La primera vez que mencioné ese grupo en un discurso, la semana pasada en la New American Foundation de Washington, mis comentarios provocaron reacciones ya que fui jefe del gabinete del secretario de Estado Colin Powell entre 2002 y 2005.

Sin embargo, todo eso es absolutamente real. Pienso que las decisiones de ese grupúsculo se tomaban a veces con total apoyo del presidente y a veces con menos que eso. La mayoría de las veces, ese grupúsculo simplemente le comunicaba a la consejera de Seguridad Nacional, Condoleezza Rice, la decisión que había tomado.

Sus trabajos herméticos y secretos eran eficaces y hábiles –bastante parecidos a lo que alguien que toma decisiones asociaría más a una dictadura que a una democracia. Ese procedimiento furtivo estaba bien camuflado tras las disfunciones y la ineficacia del proceso formal de toma de decisiones, en el que éstas, si llegan a tener lugar, tienen que abrirse paso a través de la burocracia, compuesta de opositores, obstruccionistas y «barreras».

Pero ese procedimiento constituía, finalmente, un fracaso. Producía una serie de decisiones desastrosas y garantizaba prácticamente que las agencias encargadas de su aplicación no quisieran o no pudieran ejecutarlas correctamente.

Yo observé el desarrollo de esos procesos de toma de decisiones durante cuatro años en el Departamento de Estado. Como jefe de gabinete durante 27 meses, mi oficina tenía una puerta que daba directamente a la oficina del secretario de Estado. Yo leía prácticamente todo lo que él leía. Yo leía los informes de los servicios de espionaje y consultaba diariamente personas de todo el gobierno.

Yo sabía que lo que veía no era lo que quería el Congreso cuando votó la National Security Act en 1947. Aquella ley engendró el National Security Council –que se compone del presidente, el vicepresidente y los secretarios de Estado y de Defensa– para garantizar que las decisiones vitales para la seguridad nacional fuesen aprobadas íntegramente. A menudo se ha ampliado el NSC, según el presidente en ejercicio, para incluir al director de la CIA, al jefe del Estado Mayor Conjunto, al secretario del Tesoro y a otros más, y su personal ha incluido a veces más de cien personas.

Pero la mayoría de las decisiones más cruciales entre 2001 y 2005 no fueron tomadas mediante el procedimiento tradicional del NSC.
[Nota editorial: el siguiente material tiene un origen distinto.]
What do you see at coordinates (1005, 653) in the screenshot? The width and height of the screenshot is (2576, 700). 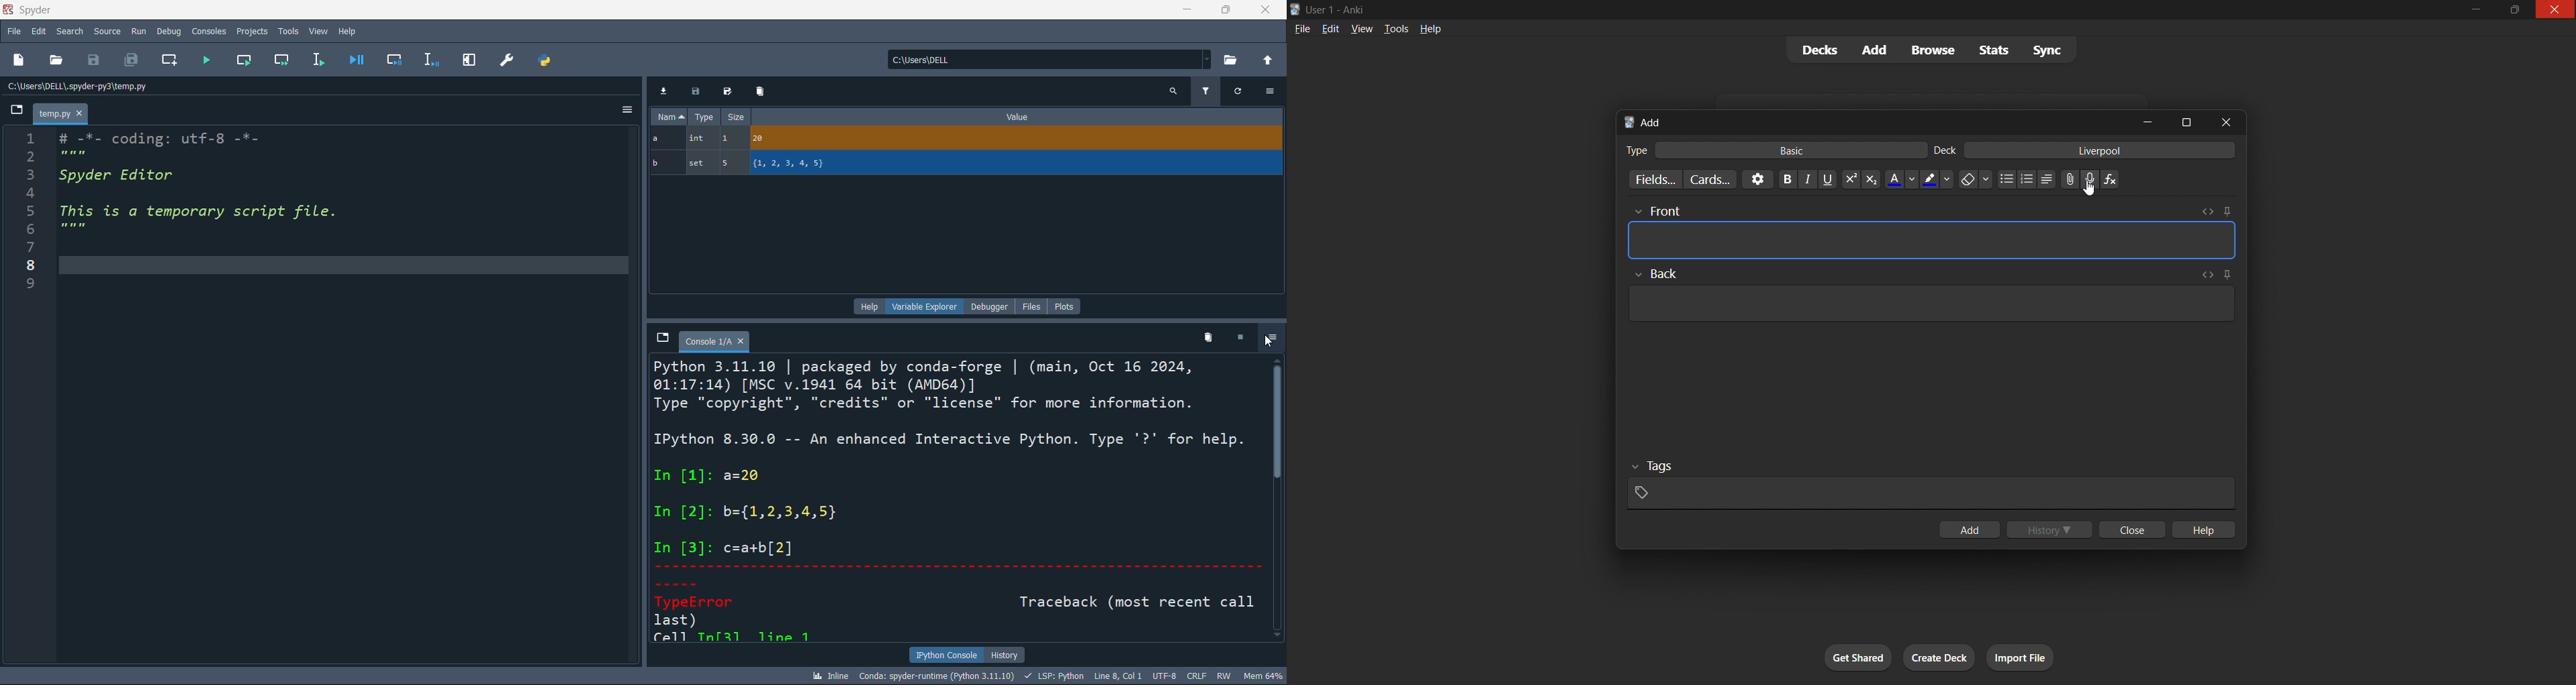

Los críticos académicos y especializados del sistema de toma de decisiones podrían responder «¿Y qué?». ¿Acaso todos los presidentes del último medio siglo no fracasaron al atenerse al procedimiento habitual en uno u otro momento? ¿No es acaso prerrogativa del presidente el tomar decisiones con quien le plazca? Además, ¿no puede acaso ignorar a quien le parezca? ¿Por qué tendríamos que ocuparnos de que el presidente Bush haya confiado la parte esencial del proceso de toma de decisiones a su vicepresidente y a su secretario de Defensa?
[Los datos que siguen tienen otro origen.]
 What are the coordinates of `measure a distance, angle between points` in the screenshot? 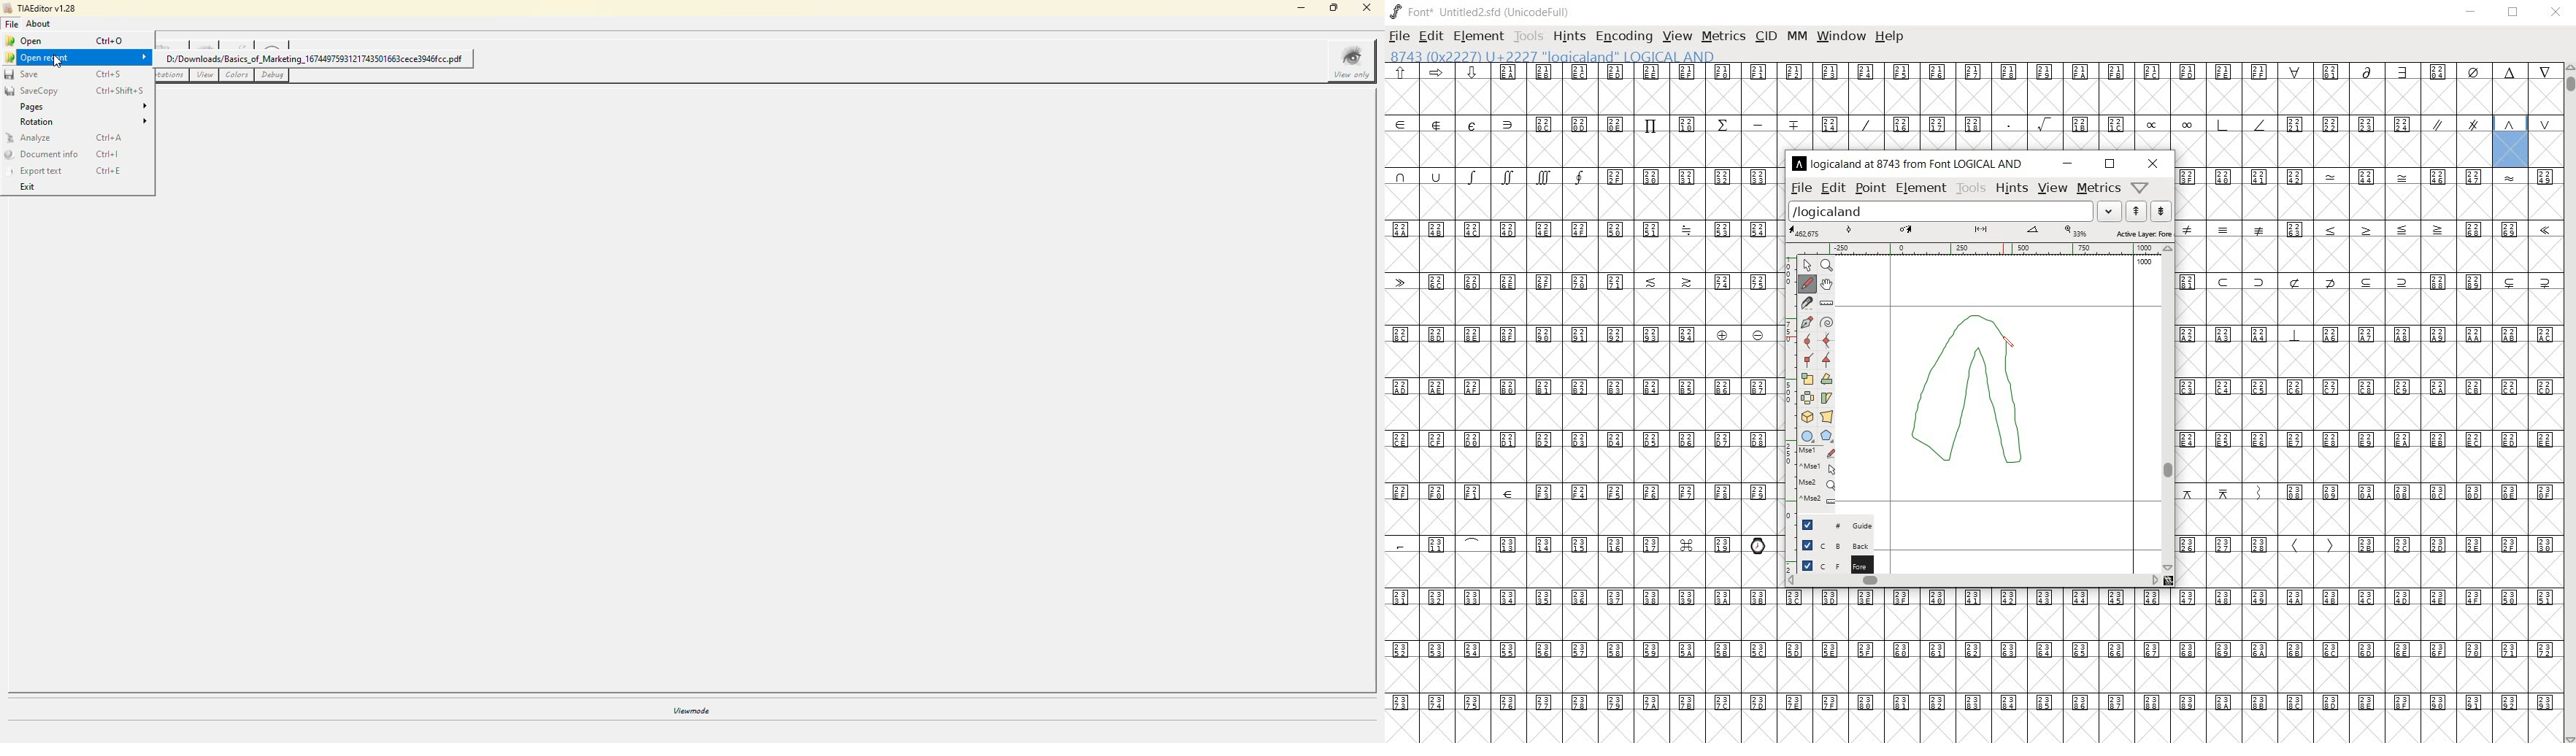 It's located at (1826, 303).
Al mismo tiempo como ex académico y como persona que estuvo en el ruedo con el toro, creo que eso debería preocuparnos por dos razones. En primer lugar, ese tipo de desviaciones del proceso nos condujeron en el pasado a una cadena de desastres, como por ejemplo los últimos años de la guerra de Vietnam, la vergüenza nacional del Watergate (así como la primera renuncia de un presidente de nuestra historia), el escándalo Irán-Contras y, ahora, a la ruinosa política exterior de George W. Bush.

Pero la segunda razón, y mucho más importante, es que la naturaleza del gobierno y de la crisis ha cambiado en la época moderna.

De la gestión del medio ambiente al control de los recursos energéticos, pasando por la lucha contra el tráfico de personas y la dirección de misiones de mantenimiento de la paz en el extranjero, gobernar es más complicado que nunca antes en la historia de la humanidad.

Además, las crisis a las que se enfrenta hoy el gobierno estadounidense tienen tantas facetas, son tan complejas, se desencadenan tan rápidamente –y casi siempre con posibilidades tan increíbles de tener repercusiones a escala regional y global– que alejarse del procedimiento sistemático de toma de decisiones previsto en los estatutos de 1947 es una incitación al desastre.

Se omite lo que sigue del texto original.